**TASK OBJECTIVE:**
Below are some records. Return exactly their lines from the one containing "The width and" through the one containing "Viewport: 814px width, 573px", and drop the pictures.

**ENTRIES PROVIDED:**

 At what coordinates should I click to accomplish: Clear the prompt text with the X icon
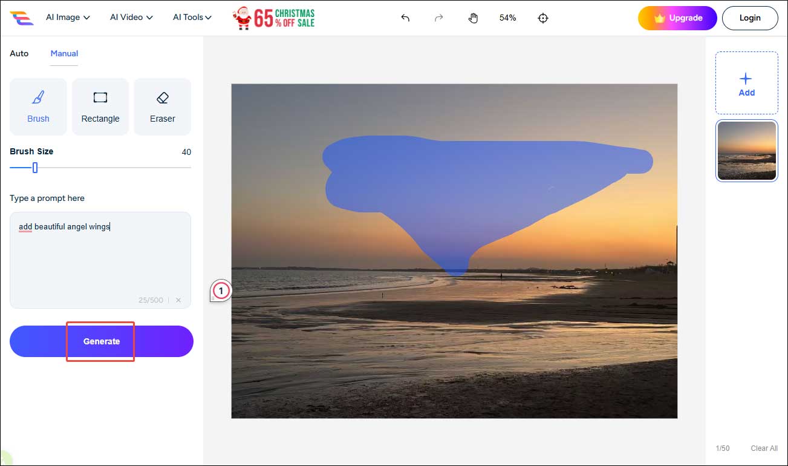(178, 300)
---
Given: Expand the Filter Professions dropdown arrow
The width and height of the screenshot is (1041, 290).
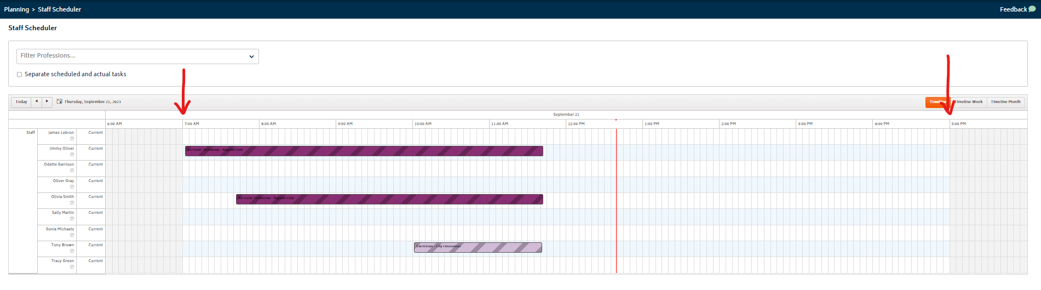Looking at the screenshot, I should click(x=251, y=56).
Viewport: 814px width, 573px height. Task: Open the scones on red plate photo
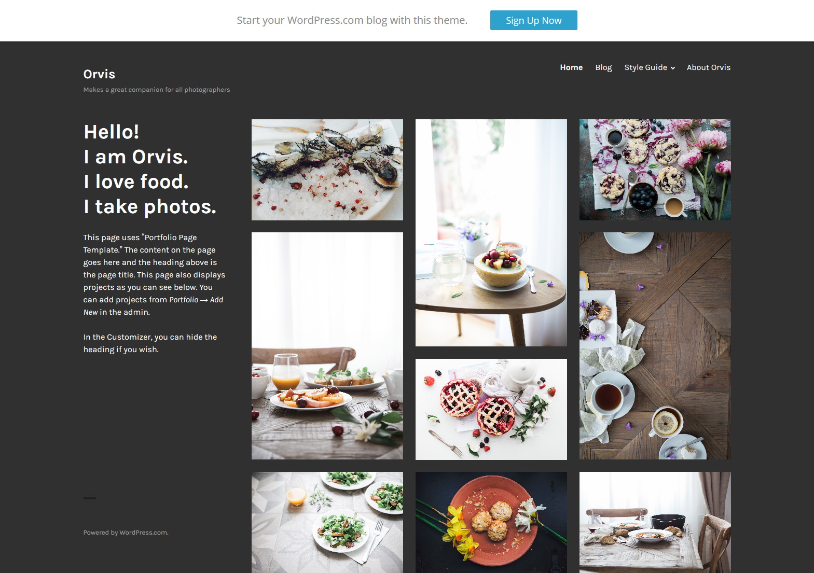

**EXERCISE ANSWER:**
The width and height of the screenshot is (1041, 290).
Looking at the screenshot, I should click(x=251, y=56).
Viewport: 814px width, 573px height. Task: Open the scones on red plate photo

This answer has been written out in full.